> [Source extract]
■ ■ ■ ■ ■ ■ ■
Phonons and Thermodynamics of Unmixed and Disordered Li_0.6FePO₄

R. Stevens,*^† J. L. Dodd,^‡ M. G. Kresch,^† R. Yazami,^‡ and B. Fultz^‡

Division of Engineering and Applied Science, and The CNRS CALTECH International Laboratory on Materials for Electrochemical Energetics, California Institute of Technology, Pasadena, California 91125

B. Ellis and L. F. Nazar

Department of Chemistry, University of Waterloo, Waterloo, Ontario N2L 3G1

J. Phys. Chem. B, 2006, 110 (45), pp 22732–22735

DOI: 10.1021/jp063831l

Publication Date (Web): October 13, 2006

Corresponding author. E-mail: rstevens@caltech.edu.

†

Division of Engineering and Applied Science, California Institute of Technology.

‡

The CNRS CALTECH International Laboratory on Materials for Electrochemical Energetics, California Institute of Technology.
■ ■ ■ ■ ■ ■ ■
> [Provided records]
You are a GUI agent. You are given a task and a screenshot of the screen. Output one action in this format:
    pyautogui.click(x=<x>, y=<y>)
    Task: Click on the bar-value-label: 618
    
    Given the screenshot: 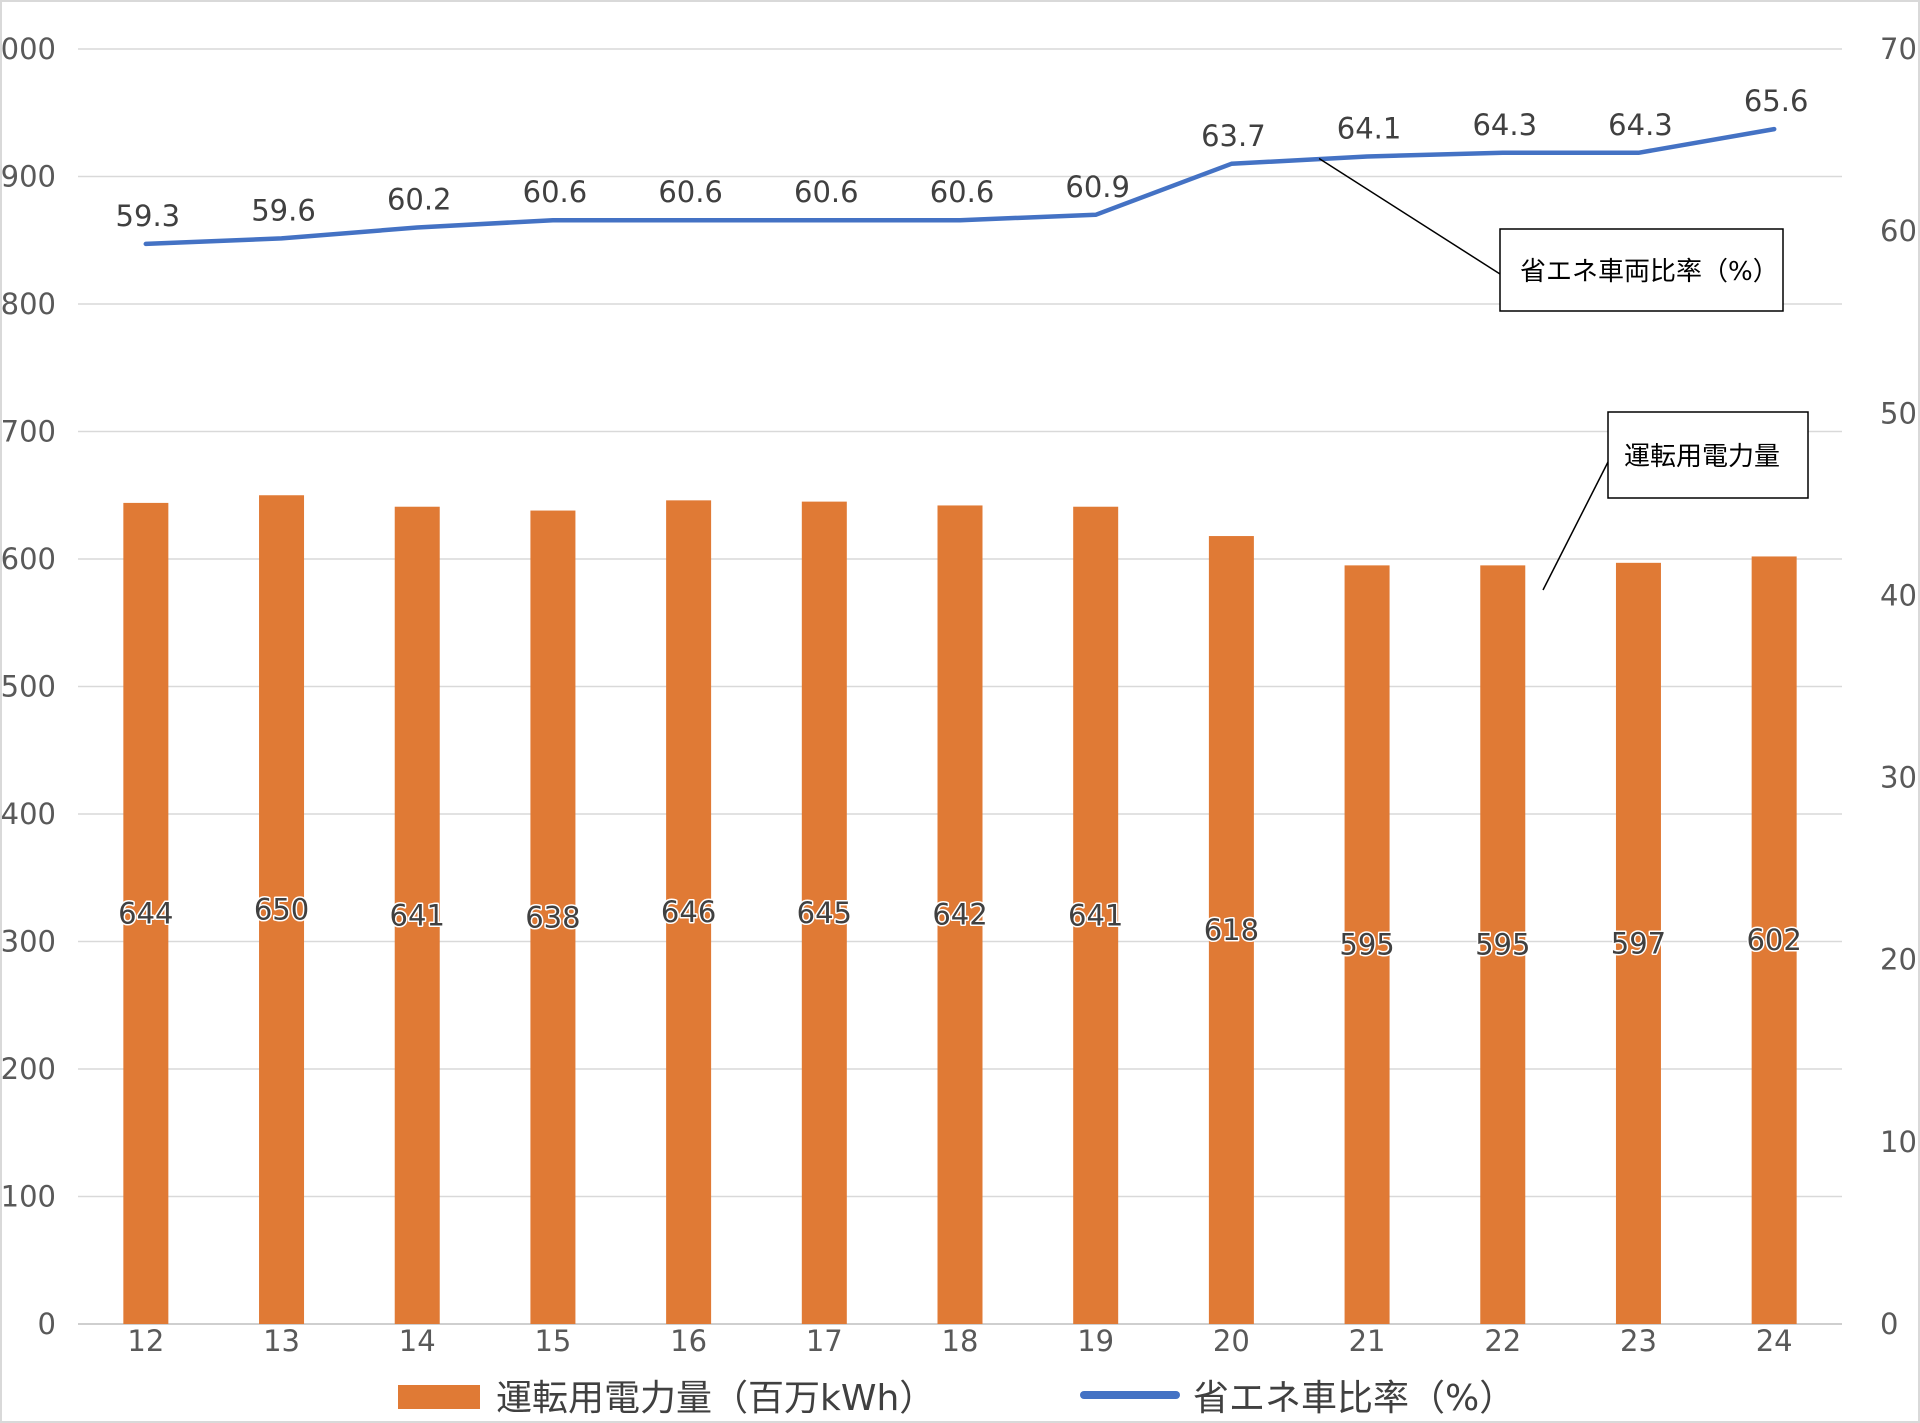 What is the action you would take?
    pyautogui.click(x=1232, y=930)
■ ■ ■ ■ ■ ■ ■
> [What you will do] Reproduce word for word the stretch of the article header above, starting at "DOI: 10.1021/jp063831l" and ending at "Energetics, California Institute of Technology.".

> [Solution to the exercise]
DOI: 10.1021/jp063831l

Publication Date (Web): October 13, 2006

Corresponding author. E-mail: rstevens@caltech.edu.

†

Division of Engineering and Applied Science, California Institute of Technology.

‡

The CNRS CALTECH International Laboratory on Materials for Electrochemical Energetics, California Institute of Technology.